The main reason for a growing sense of insecurity has been not so much a drop in the average length of time people manage to hold a job as the rising costs of job loss. As ministers have suggested, there has been little decline in the typical job tenure - it has actually increased since the mid-1980s.

However, the costs of becoming unemployed have risen sharply. They include longer spells in unemployment, reduced levels of benefits relative to earnings, and the lower wage most people can expect to earn when they are re-employed. In addition, a smaller proportion of the workforce is covered by employment protection legislation than 20 years ago, although this coverage has improved during the past decade.

The evidence, published by the independent Employment Policy Institute, shows that there is some justification for the widespread sense of insecurity revealed by opinion polls.
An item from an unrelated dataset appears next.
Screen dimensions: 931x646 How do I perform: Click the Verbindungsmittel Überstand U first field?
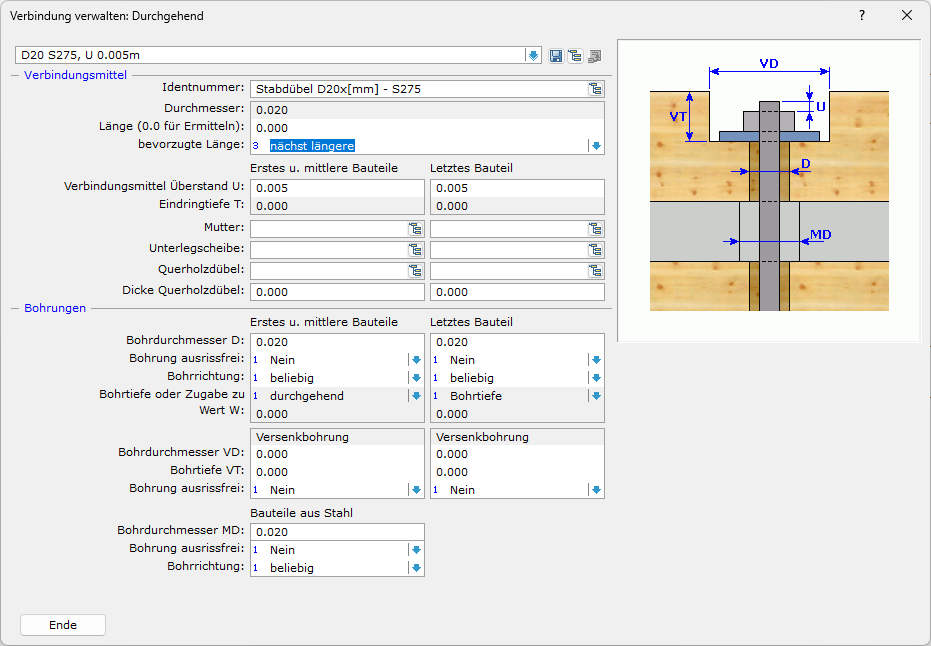click(x=337, y=188)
The report, written by economists Paul Gregg and Jonathan Wadsworth at the London School of Economics, identifies three potential causes of insecurity: shorter job tenure, weaker job protection, and increased costs of unemployment.
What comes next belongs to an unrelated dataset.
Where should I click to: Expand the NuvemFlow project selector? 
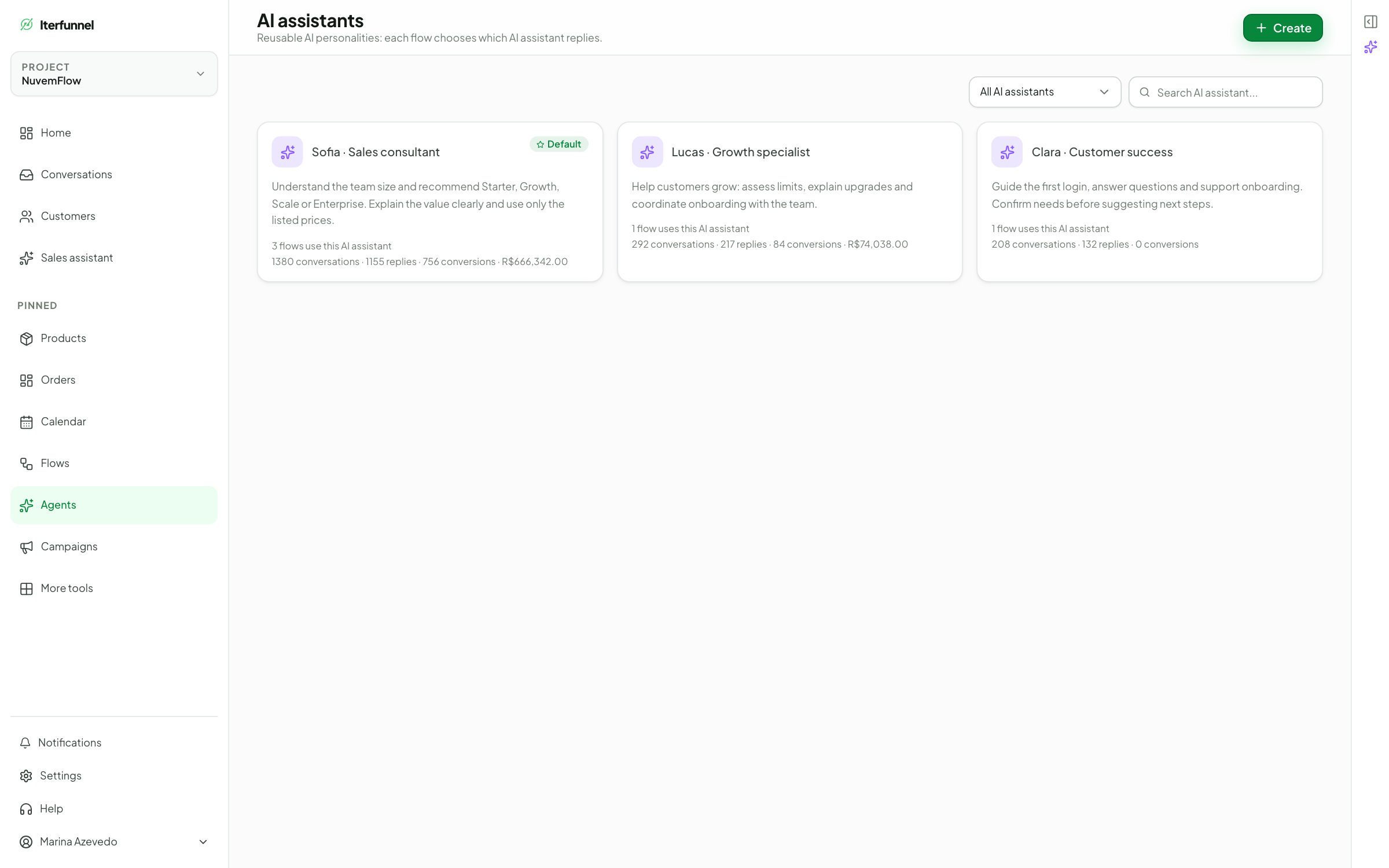(x=114, y=74)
The average length of time in a job fell from 6 years 1 month in 1975 to 4 years 5 months in 1990, and has climbed back to 5 years 6 months since then. Job tenure for men, especially the over-50s, fell steadily until 1990 before stabilising. For women it was flat but has increased steadily since 1990, mainly because maternity leave allows mothers to return to the same job.

However, not only has the decrease in average tenure been modest, it also tends to fall when the economy is doing well because more people switch jobs voluntarily.

More significant, the authors argue, has been the rise in the cost of job loss.

People spend 20 per cent longer in unemployment compared to the mid-1970s, although there has been little change during the past 10 years. The value of benefits received has fallen relative to the average wage.

But the biggest cost is the fact that the wages accepted by somebody taking a job after a spell of unemployment are typically lower than in the job they lost. This gap has increased over time. Only just over a quarter of "entry" jobs are full time and permanent, and the typical weekly wage for somebody re-entering work is pounds 100 a week.

The report concludes: "It is easier and probably more sensible to try and reduce the costs associated with job loss rather than to stop job losses.

"Unfortunately, over the past 20 years for many people these costs appear to have risen rapidly."